--- RECORDS TO USE Enclosed Below ---

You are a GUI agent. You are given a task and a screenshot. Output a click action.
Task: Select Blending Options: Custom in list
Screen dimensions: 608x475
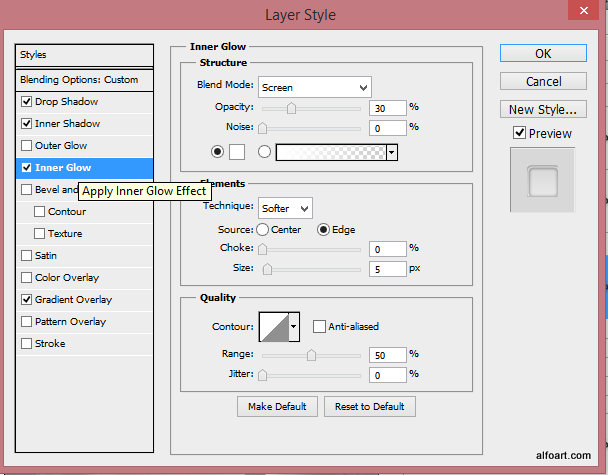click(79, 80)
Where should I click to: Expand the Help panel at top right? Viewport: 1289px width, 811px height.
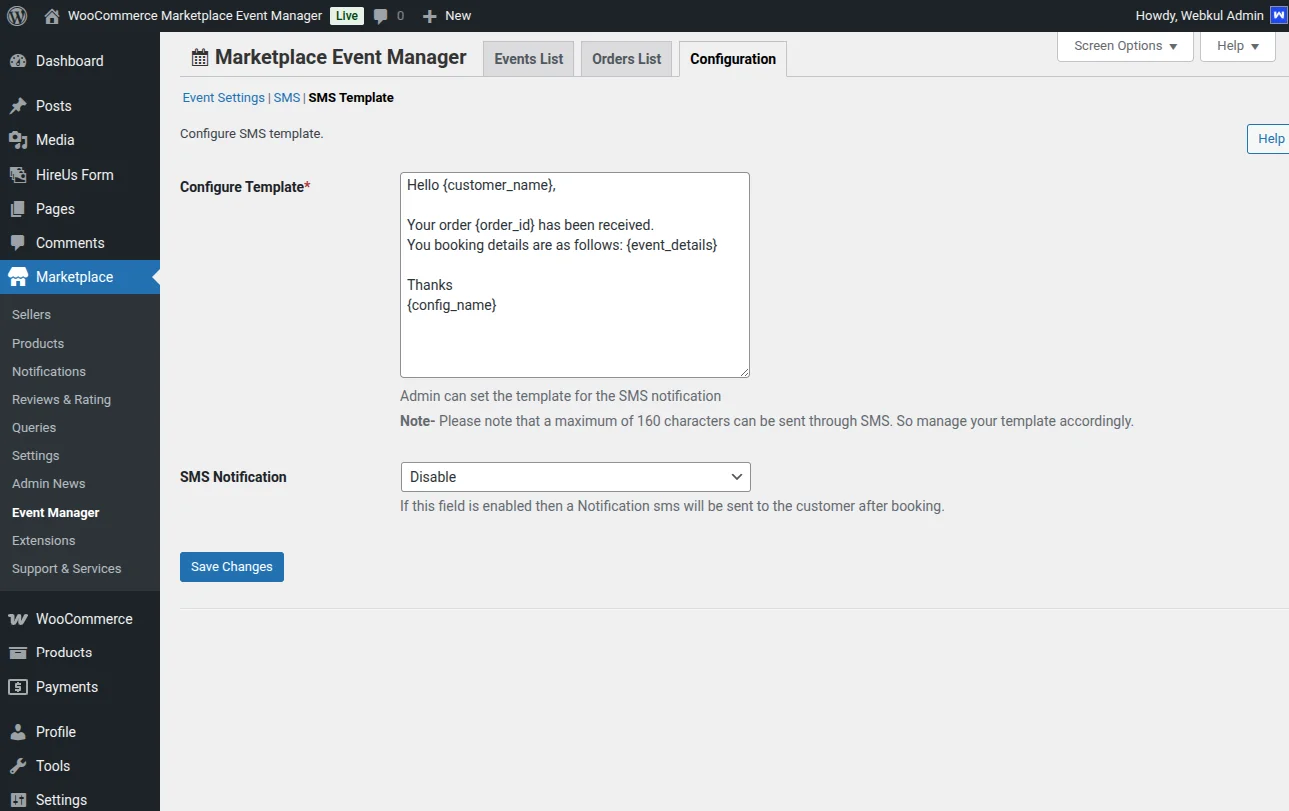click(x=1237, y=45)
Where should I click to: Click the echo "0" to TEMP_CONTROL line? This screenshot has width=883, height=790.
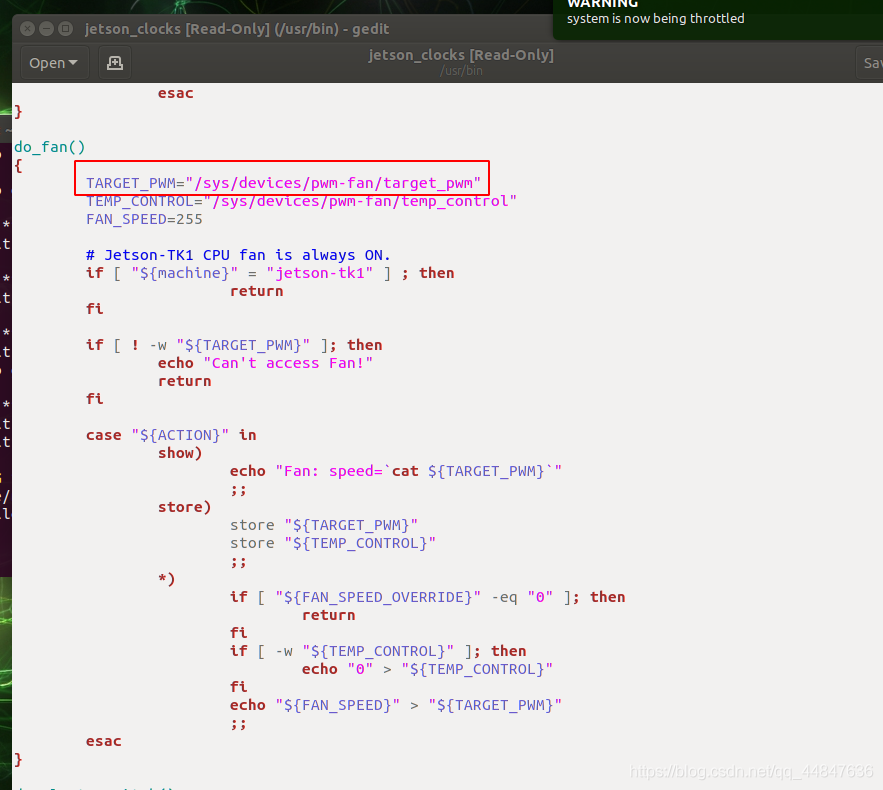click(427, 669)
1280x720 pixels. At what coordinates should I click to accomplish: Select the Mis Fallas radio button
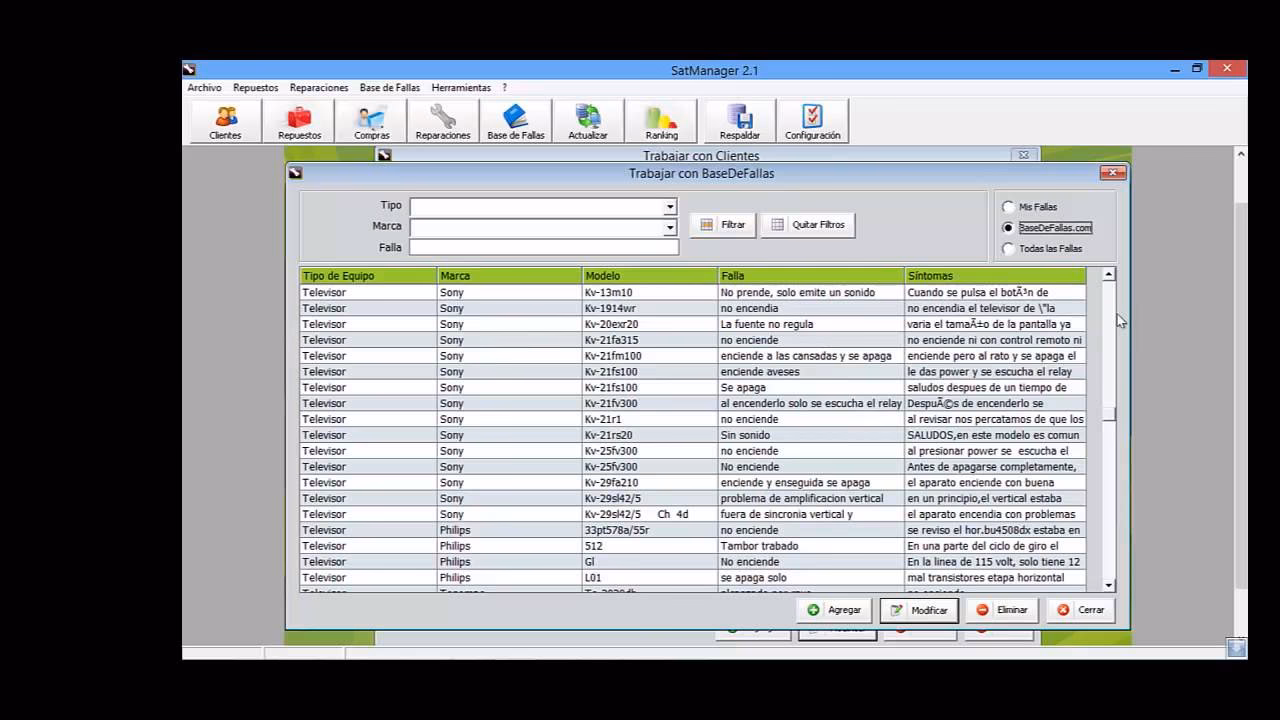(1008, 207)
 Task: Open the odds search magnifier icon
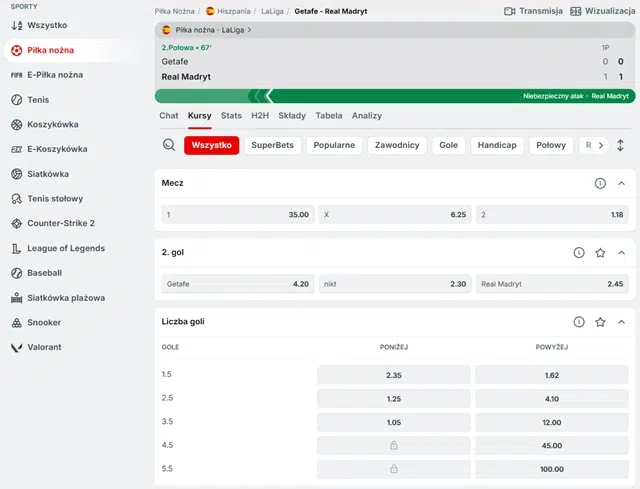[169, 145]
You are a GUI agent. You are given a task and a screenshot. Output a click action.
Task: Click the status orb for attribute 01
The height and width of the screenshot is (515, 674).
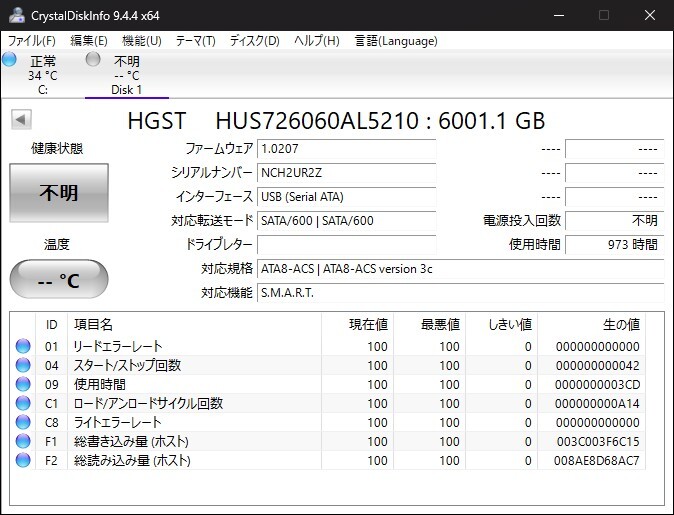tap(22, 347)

--- End of Enclosed RECORDS TO USE ---

» WORK REQUEST
Leave out every picture, and repeat word for word only the lines from the one holding "Task: Open the odds search magnifier icon" through the end of the entries above, both ends included.

» REPLY TO THE TASK
 Task: Open the odds search magnifier icon
[169, 145]
You are a GUI agent. You are given a task and a screenshot. Output a click action.
Task: Click the status orb for attribute 01
The height and width of the screenshot is (515, 674).
tap(22, 347)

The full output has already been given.